## Begin AVAILABLE DATA

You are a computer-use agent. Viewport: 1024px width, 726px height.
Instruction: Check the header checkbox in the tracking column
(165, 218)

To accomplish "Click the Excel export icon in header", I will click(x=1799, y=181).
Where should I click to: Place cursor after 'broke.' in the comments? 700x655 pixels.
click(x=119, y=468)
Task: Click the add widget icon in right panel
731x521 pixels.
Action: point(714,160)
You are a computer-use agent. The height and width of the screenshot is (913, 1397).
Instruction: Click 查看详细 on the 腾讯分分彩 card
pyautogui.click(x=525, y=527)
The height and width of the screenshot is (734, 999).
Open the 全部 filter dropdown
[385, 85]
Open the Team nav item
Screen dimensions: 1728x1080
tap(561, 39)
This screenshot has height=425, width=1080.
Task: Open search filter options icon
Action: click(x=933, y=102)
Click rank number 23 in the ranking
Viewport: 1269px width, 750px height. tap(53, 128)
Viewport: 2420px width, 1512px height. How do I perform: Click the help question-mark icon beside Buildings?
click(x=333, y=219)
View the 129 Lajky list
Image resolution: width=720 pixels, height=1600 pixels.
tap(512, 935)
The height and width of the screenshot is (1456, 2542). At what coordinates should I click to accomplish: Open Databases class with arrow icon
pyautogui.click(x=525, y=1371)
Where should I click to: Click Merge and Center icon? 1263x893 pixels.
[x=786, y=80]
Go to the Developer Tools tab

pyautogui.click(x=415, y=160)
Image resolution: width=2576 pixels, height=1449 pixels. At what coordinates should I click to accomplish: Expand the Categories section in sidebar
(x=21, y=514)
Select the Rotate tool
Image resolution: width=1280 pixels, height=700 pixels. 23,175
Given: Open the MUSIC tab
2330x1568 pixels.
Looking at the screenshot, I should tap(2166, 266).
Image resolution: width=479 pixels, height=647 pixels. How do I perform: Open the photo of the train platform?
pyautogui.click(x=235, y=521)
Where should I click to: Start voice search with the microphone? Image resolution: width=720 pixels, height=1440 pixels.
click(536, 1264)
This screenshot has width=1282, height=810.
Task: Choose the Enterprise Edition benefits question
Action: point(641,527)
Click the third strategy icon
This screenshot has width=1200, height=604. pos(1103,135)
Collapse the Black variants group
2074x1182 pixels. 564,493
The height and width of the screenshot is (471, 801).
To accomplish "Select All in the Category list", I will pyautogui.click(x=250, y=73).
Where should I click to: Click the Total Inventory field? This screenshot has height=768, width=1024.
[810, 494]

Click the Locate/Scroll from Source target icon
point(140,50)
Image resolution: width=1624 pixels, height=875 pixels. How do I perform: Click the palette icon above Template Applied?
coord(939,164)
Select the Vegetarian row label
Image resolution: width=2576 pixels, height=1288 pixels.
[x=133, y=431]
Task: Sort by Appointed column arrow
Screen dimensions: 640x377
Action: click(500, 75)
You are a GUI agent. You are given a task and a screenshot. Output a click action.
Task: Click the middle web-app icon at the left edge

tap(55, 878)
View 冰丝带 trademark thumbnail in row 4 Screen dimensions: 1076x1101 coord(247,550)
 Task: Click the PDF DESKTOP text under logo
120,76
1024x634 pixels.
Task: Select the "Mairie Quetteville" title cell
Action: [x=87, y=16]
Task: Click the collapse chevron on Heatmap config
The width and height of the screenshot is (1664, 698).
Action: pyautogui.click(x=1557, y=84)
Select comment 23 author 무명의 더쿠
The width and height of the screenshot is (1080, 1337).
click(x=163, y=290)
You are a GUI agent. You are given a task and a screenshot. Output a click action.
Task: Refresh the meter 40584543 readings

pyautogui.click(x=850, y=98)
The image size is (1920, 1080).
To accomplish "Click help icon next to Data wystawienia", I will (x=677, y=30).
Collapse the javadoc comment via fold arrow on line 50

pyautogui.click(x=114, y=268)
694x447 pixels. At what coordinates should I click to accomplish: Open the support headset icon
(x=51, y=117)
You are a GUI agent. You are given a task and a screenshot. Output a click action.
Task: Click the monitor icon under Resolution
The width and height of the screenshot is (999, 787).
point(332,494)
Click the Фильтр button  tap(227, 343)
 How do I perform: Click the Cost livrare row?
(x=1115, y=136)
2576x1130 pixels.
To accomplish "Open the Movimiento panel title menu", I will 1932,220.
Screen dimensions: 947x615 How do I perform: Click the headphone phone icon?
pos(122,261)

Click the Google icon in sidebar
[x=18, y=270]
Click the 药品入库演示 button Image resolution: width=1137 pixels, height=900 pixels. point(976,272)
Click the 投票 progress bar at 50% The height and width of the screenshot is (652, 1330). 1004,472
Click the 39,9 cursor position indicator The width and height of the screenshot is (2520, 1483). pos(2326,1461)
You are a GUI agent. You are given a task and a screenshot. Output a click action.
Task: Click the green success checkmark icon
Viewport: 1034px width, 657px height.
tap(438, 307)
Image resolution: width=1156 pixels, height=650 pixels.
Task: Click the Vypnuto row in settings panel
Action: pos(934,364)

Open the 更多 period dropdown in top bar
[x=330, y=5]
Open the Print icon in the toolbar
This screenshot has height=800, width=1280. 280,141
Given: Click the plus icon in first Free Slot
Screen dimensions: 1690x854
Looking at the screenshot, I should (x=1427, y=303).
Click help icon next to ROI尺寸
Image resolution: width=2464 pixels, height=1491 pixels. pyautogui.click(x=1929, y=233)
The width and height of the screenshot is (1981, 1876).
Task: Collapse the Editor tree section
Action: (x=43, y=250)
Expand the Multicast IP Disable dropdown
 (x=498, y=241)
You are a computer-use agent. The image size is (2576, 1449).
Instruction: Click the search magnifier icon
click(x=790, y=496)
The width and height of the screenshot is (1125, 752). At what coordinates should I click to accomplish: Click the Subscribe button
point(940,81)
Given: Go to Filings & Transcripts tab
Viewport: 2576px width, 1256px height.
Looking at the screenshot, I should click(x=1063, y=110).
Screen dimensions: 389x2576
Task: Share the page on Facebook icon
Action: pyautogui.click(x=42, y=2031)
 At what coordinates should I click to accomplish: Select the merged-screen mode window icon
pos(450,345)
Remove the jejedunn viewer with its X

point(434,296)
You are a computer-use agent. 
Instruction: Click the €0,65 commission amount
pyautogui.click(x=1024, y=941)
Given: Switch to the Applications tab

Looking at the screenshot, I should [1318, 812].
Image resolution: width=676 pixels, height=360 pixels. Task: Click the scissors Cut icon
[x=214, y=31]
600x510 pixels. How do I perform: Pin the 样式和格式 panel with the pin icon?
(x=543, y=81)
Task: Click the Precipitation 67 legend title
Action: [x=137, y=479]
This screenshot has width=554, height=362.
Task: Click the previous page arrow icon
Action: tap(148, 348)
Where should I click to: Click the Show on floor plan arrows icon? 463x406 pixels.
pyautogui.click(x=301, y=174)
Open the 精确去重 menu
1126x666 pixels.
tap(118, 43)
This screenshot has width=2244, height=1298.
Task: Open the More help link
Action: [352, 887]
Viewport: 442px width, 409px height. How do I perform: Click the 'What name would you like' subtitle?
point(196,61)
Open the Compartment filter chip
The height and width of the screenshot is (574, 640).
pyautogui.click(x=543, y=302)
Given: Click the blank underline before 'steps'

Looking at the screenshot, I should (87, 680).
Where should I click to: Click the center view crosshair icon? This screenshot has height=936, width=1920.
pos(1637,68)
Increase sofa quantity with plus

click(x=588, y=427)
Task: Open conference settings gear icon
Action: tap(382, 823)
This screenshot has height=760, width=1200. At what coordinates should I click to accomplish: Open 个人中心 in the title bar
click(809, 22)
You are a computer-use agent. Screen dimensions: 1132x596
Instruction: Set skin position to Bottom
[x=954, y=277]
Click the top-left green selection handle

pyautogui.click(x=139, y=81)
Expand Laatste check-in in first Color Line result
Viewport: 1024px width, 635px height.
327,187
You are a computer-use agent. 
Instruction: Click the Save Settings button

## End AVAILABLE DATA

• WHAT THE EXERCISE ASKS
Pull out every line of the records above that contains the string "green", treating uppercase and lowercase letters as different.

• OUTPUT OF THE EXERCISE
Task: Click the green success checkmark icon
Click the top-left green selection handle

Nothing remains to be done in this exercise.